A modular Reddit scraping tool that collects data about subreddits, posts, and users, and exports everything as structured JSON files for easy processing or database import.
-
Scrapes:
- ✔️ Subreddits
- ✔️ Posts
- ✔️ Users (kindof)
-
Outputs clean, structured JSON data
-
Includes tools to:
- Split large JSON files into smaller chunks
- Import JSON data into MongoDB
-
Fully automated workflow via
run.py
- Python 3.9+
- Packages listed in
requirements.txt
Sample JSON file sizes are big about 16-25mb each ,download them as browser will take time to load them.

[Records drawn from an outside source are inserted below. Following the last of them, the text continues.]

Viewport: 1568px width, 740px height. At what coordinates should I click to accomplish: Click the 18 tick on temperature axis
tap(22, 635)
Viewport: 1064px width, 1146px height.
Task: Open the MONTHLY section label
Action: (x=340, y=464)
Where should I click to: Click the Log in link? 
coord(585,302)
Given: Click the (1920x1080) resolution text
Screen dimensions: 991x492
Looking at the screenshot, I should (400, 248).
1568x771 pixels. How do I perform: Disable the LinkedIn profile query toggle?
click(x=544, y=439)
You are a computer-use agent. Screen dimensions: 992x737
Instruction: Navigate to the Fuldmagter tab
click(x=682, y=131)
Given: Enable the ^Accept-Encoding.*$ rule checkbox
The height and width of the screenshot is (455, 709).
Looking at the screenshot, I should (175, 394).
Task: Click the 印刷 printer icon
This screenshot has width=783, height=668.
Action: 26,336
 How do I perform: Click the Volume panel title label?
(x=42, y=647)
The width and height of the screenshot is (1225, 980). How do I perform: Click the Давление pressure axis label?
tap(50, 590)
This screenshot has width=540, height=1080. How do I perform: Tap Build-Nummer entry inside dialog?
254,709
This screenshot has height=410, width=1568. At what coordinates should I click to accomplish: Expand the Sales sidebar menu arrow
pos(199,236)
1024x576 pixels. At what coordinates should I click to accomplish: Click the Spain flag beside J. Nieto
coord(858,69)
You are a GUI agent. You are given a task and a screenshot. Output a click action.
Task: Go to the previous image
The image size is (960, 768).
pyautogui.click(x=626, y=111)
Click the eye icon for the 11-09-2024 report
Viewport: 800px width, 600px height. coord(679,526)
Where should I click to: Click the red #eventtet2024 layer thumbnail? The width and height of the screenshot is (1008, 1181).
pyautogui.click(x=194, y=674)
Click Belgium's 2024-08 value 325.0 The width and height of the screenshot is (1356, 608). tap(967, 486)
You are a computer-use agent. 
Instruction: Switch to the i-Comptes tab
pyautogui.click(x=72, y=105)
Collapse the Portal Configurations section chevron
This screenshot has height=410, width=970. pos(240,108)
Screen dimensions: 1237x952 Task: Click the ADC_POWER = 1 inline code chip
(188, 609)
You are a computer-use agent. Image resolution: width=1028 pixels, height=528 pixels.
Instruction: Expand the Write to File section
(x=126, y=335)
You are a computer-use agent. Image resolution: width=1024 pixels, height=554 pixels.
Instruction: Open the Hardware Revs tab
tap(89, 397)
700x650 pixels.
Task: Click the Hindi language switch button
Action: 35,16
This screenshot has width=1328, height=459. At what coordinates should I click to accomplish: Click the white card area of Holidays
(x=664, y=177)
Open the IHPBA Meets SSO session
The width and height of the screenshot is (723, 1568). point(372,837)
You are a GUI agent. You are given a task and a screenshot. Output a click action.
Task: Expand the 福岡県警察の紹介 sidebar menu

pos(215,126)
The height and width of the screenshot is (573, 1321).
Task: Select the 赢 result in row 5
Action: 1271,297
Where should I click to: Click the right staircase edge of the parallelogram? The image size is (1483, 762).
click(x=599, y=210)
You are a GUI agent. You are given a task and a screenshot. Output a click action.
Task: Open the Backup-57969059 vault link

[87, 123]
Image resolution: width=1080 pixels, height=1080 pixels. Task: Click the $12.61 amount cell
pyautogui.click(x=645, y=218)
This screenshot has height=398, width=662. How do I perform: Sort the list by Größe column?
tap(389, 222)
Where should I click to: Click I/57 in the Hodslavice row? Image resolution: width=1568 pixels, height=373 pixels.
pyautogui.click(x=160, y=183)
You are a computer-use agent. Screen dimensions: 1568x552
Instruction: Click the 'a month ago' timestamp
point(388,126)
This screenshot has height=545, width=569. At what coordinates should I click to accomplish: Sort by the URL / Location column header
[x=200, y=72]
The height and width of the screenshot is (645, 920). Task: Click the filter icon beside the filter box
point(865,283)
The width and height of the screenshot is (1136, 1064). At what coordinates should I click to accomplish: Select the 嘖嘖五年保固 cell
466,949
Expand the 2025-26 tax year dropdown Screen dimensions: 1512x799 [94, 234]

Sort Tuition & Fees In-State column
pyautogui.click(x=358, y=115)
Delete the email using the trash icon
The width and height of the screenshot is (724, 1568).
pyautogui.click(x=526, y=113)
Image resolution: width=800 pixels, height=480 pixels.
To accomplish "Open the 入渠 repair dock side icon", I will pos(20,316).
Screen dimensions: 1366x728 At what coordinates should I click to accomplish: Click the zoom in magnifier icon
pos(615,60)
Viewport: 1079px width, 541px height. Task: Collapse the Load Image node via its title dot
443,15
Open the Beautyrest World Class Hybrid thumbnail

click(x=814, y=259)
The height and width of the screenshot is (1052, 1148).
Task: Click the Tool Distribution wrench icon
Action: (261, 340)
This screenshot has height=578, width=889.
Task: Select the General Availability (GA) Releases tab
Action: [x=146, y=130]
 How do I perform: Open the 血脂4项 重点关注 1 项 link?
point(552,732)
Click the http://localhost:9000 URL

Sample JSON: https://files.catbox.moe/r7a7um.json
Sample JSON: https://files.catbox.moe/5cf2xw.json
Sample JSON: https://files.catbox.moe/yp506n.json
| Script | Description |
|---|---|
subreddits.py |
Scrapes subreddit metadata |
posts.py |
Scrapes posts from each subreddit |
users.py |
Scrapes user information |
utils/split.py |
Splits large JSON files into import-friendly chunks |
utils/import_data_to_mongodb.sh |
Imports JSON chunks into MongoDB |
run.py |
Runs all scrapers sequentially |
pip install virtualenv
git clone https://github.com/glowfi/reddit-scraper
cd reddit-scraper
python -m venv env
source env/bin/activate # Linux / macOS
# or: env\Scripts\activate # Windows PowerShell
pip install -r requirements.txtEdit the file env-sample, then rename it to .env:
username=<RedditUsername>
password=<RedditPassword>
client_id=<Reddit API Client ID>
client_secret=<Reddit API Client Secret>
TOTAL_SUBREDDITS_PER_TOPICS=6
SUBREDDIT_SORT_FILTER="hot"
POSTS_PER_SUBREDDIT=10
POSTS_SORT_FILTER="new"Ensure your Reddit app is created at: https://www.reddit.com/prefs/apps
./run.pyThis will:
- Scrape subreddits
- Scrape posts
- Scrape users
- Save all data in this directory
- (Optional) Split files for MongoDB import
After scraping, use the helper script:
./utils/import_data_to_mongodb.shMake sure your MongoDB service is running beforehand.
- API limits apply; use reasonable configuration values
- Scraping speed depends on your network & Reddit API rate limiting
- JSON outputs are ready for further processing (ML, analytics, etc.)
Pull requests, issue reports, and improvements are welcome!